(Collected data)
☆ ☆ ☆
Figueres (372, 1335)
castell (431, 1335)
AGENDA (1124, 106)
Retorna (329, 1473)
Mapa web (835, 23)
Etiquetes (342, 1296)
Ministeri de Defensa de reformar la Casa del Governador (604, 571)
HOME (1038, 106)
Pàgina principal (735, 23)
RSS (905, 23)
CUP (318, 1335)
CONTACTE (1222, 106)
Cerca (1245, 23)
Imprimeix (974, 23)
☆ ☆ ☆
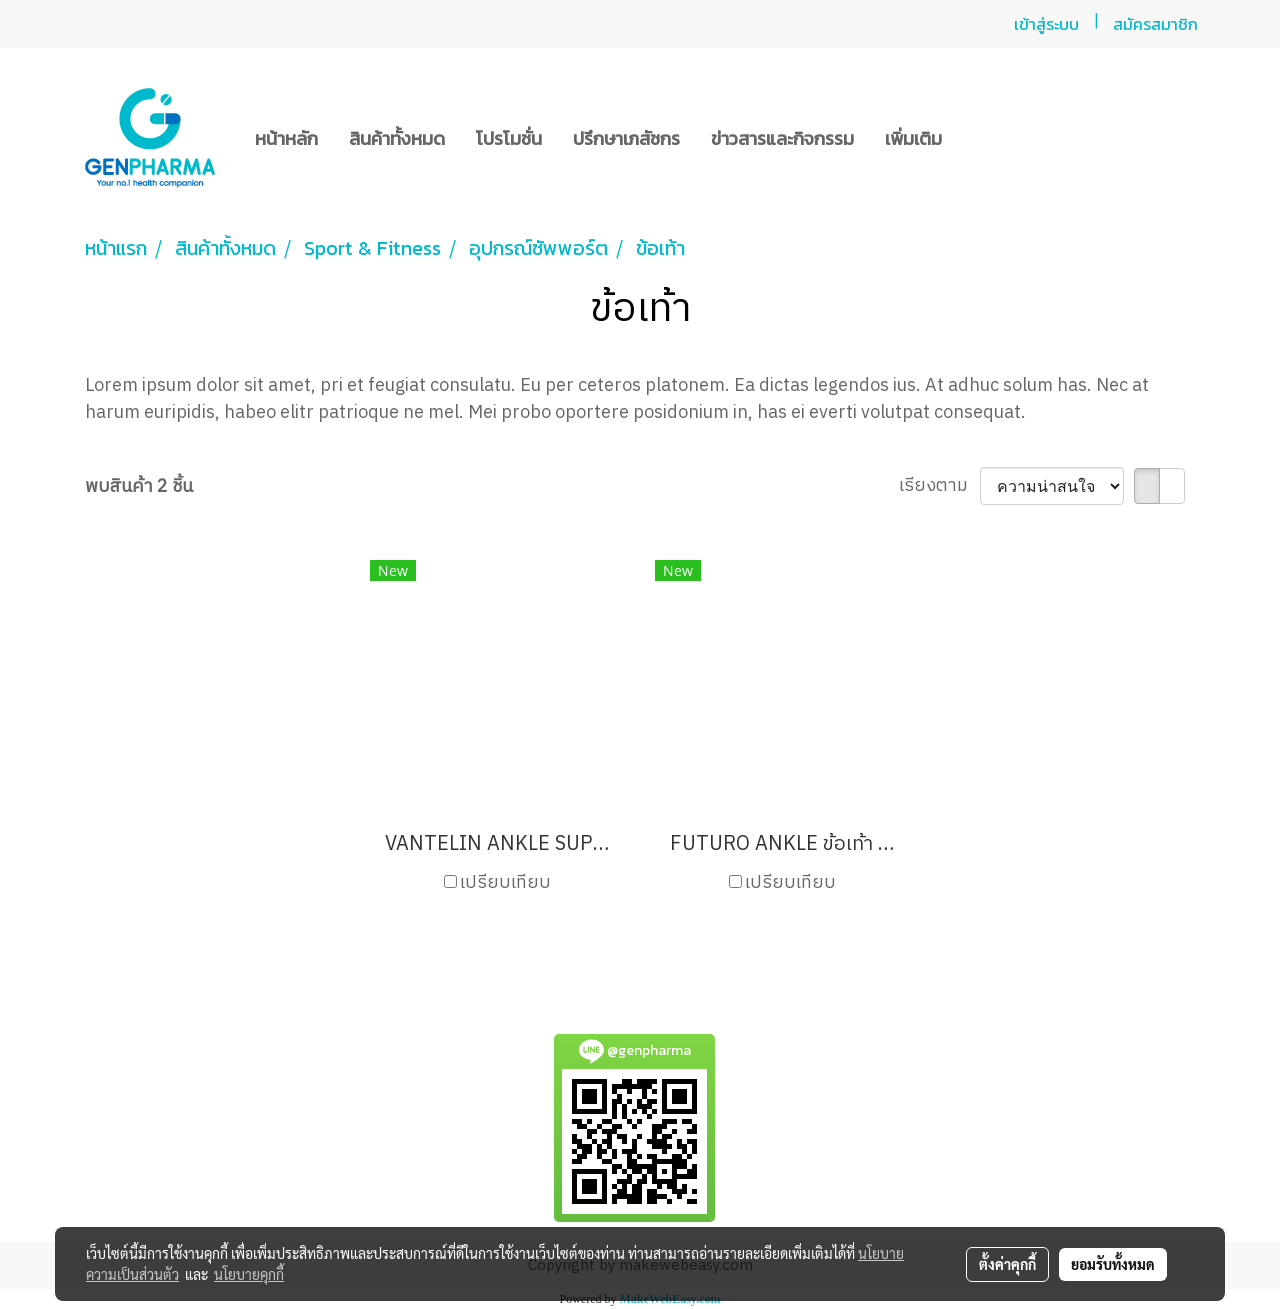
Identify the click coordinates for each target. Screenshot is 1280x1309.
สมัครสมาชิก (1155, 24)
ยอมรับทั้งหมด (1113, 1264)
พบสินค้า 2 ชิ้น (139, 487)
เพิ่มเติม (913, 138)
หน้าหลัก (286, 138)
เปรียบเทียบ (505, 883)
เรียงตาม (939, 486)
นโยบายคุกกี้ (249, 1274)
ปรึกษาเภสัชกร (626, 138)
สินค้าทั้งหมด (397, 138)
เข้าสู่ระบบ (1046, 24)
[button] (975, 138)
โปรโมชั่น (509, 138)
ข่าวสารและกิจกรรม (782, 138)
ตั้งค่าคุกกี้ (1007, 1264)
☆ ☆ ☆
-- Task brief --
Please reproduce the entries above word for word, everything from the line containing "เพิ่มเติม (913, 138)" down to the line containing "ตั้งค่าคุกกี้ (1007, 1264)", including both of those lines.

-- Exercise response --
เพิ่มเติม (913, 138)
หน้าหลัก (286, 138)
เปรียบเทียบ (505, 883)
เรียงตาม (939, 486)
นโยบายคุกกี้ (249, 1274)
ปรึกษาเภสัชกร (626, 138)
สินค้าทั้งหมด (397, 138)
เข้าสู่ระบบ (1046, 24)
[button] (975, 138)
โปรโมชั่น (509, 138)
ข่าวสารและกิจกรรม (782, 138)
ตั้งค่าคุกกี้ (1007, 1264)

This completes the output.